[PROBLEM TO SOLVE] In the records below, find the line with "Given: Click the" and repeat it and every line after it, exactly, without any pictures.

[Saved entries]
|---|
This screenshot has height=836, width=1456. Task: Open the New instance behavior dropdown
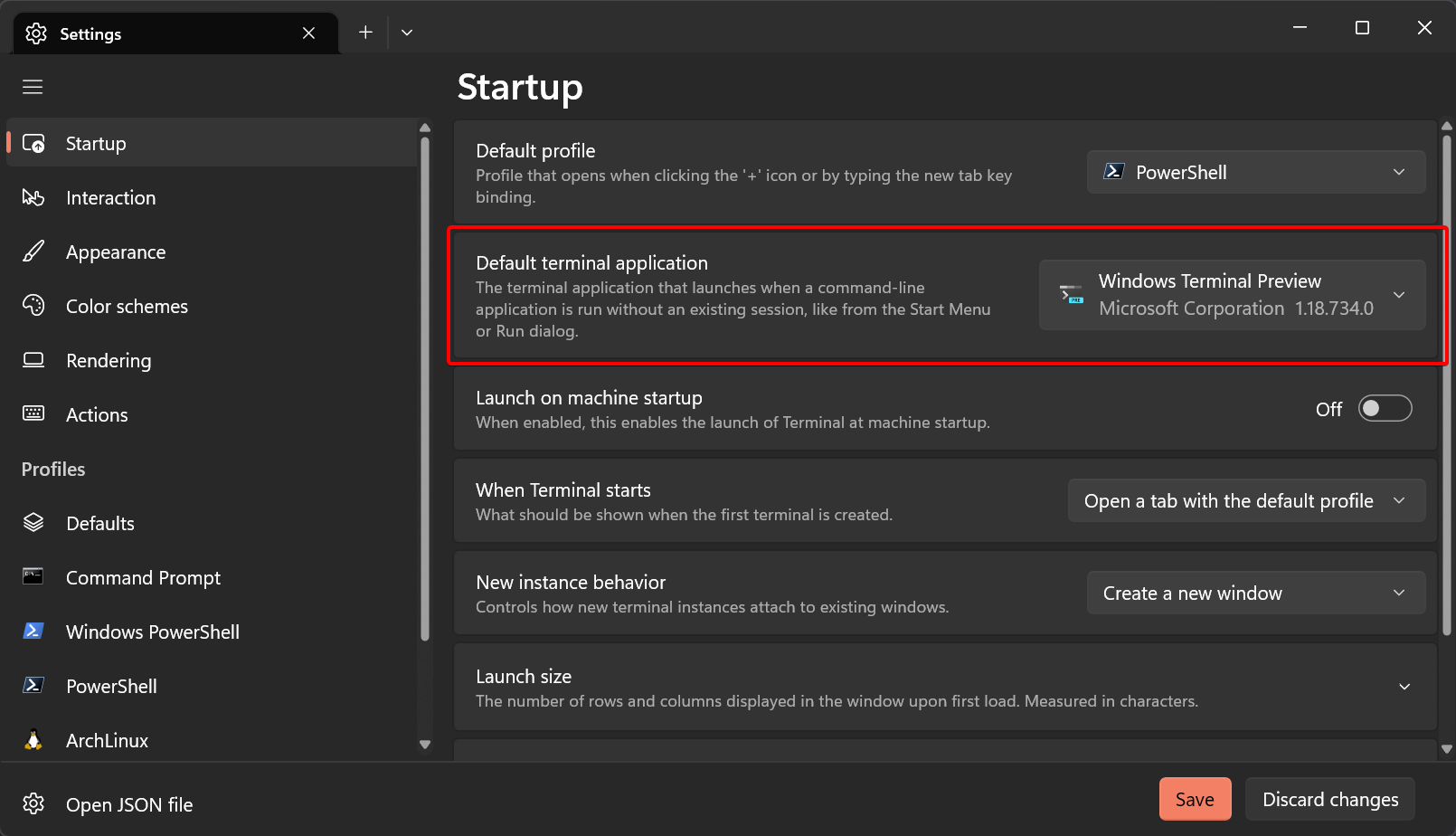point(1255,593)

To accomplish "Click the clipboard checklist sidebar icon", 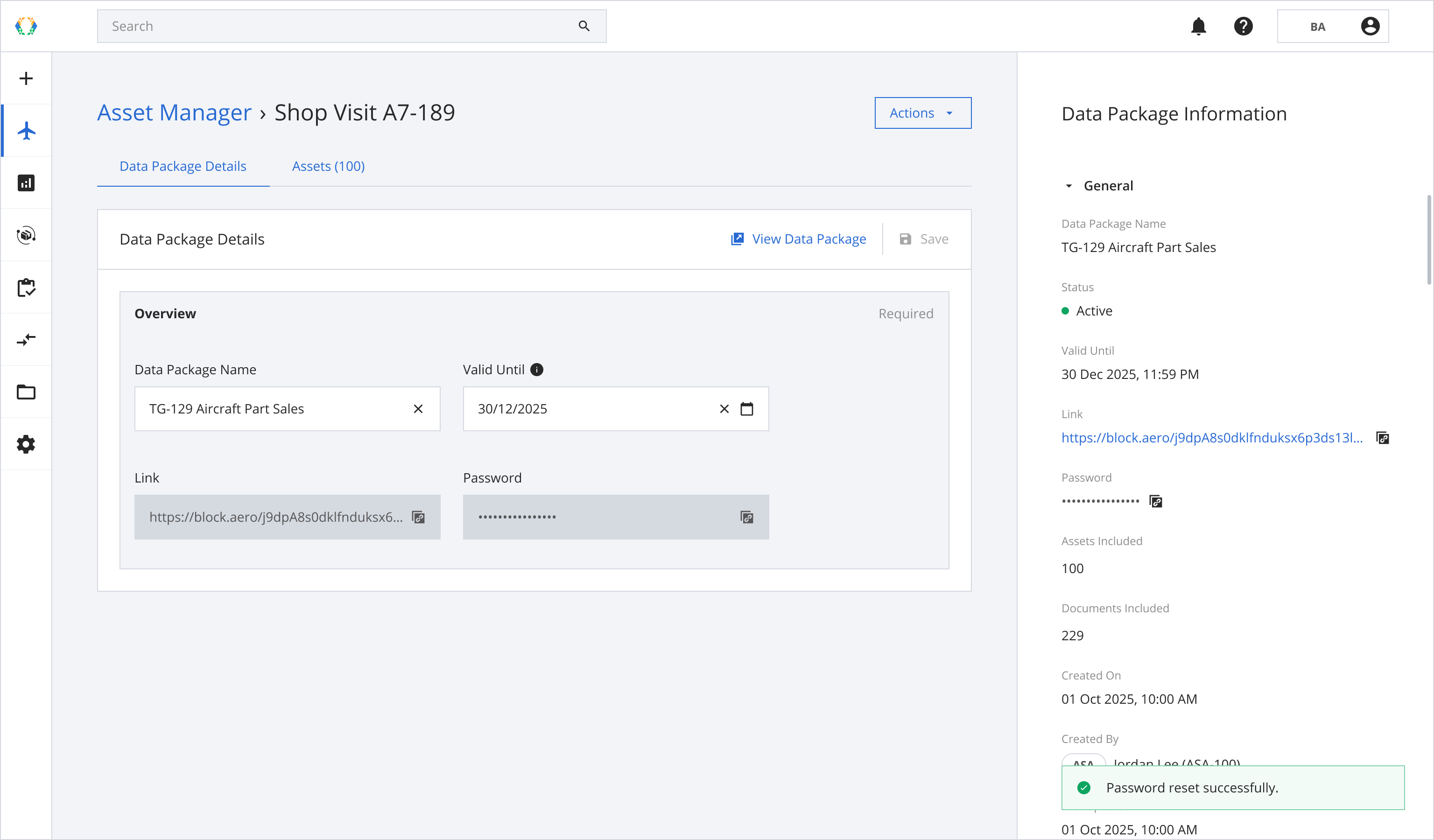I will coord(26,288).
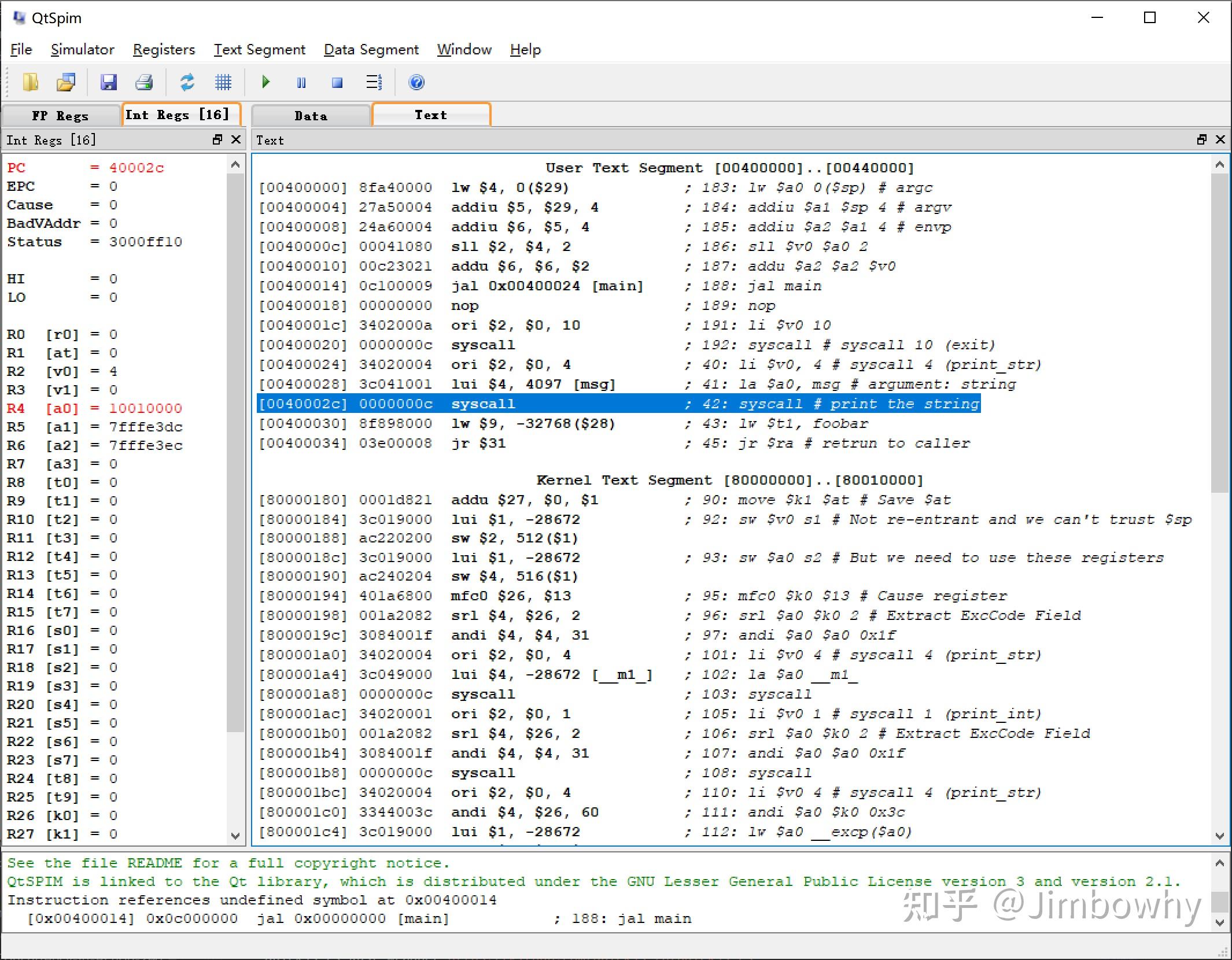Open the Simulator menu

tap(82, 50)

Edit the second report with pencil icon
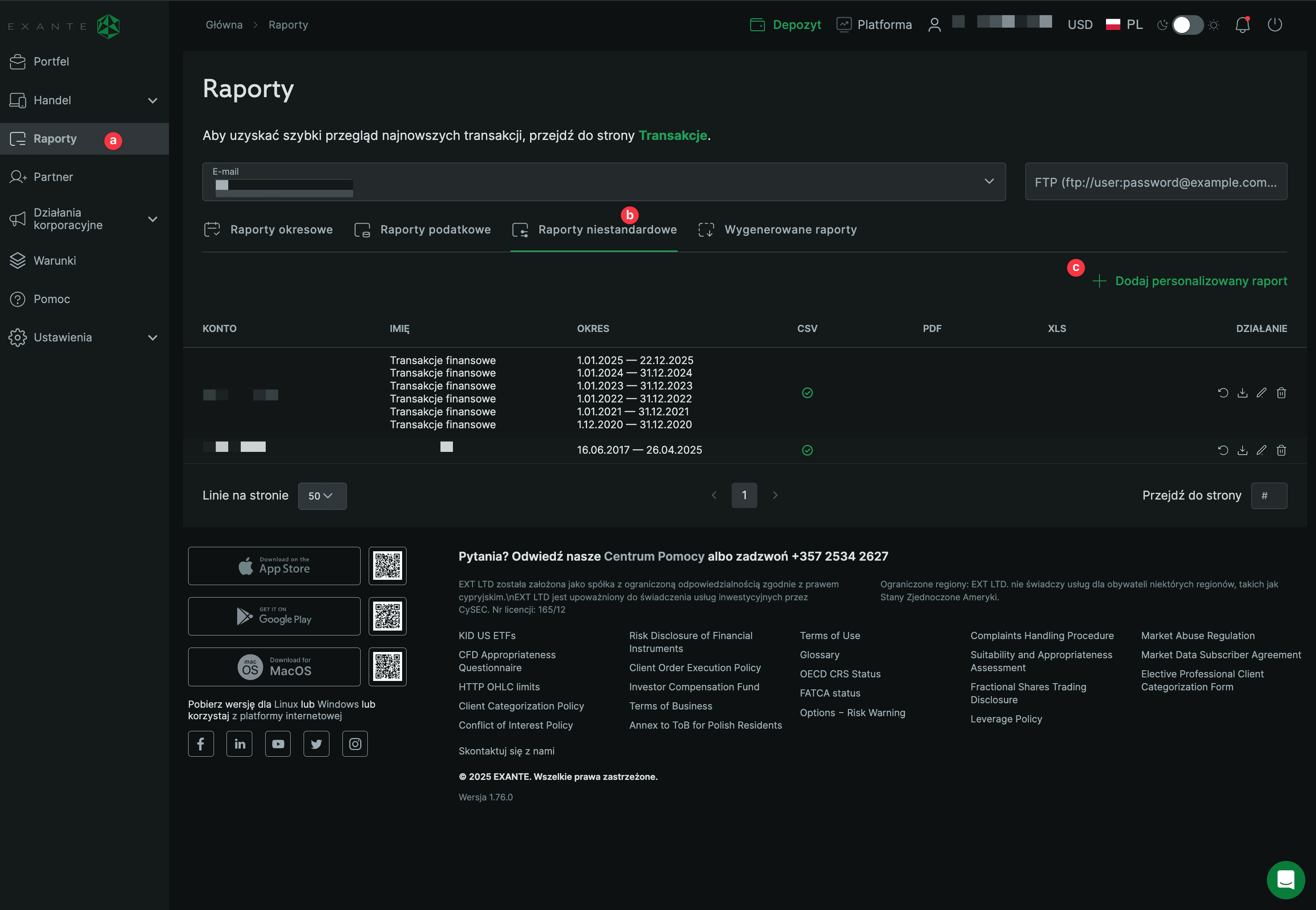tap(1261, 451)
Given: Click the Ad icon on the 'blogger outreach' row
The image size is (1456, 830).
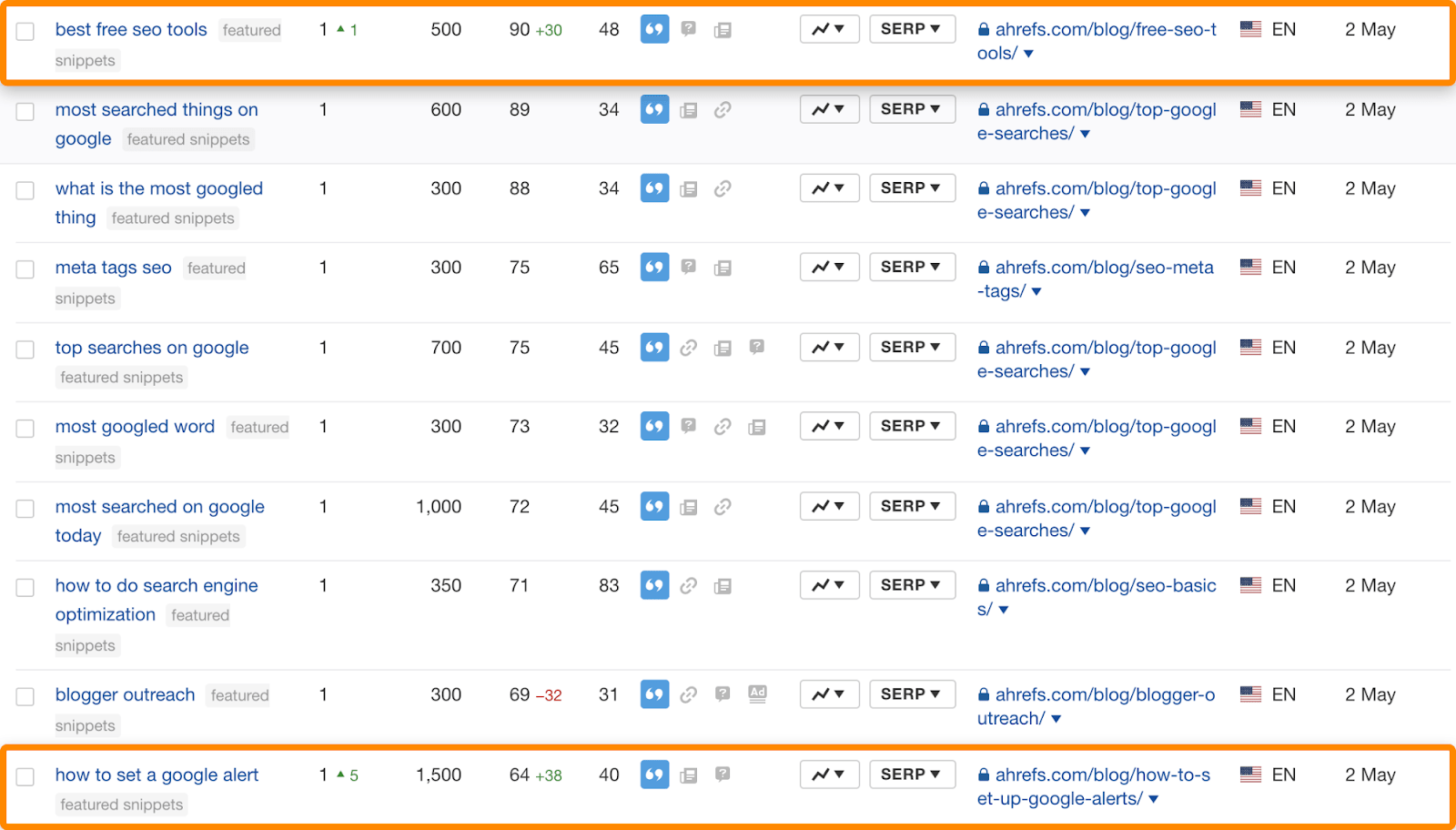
|---|
[EXERCISE RESULT]
Given: Click the Ad icon on the 'blogger outreach' row
The image size is (1456, 830).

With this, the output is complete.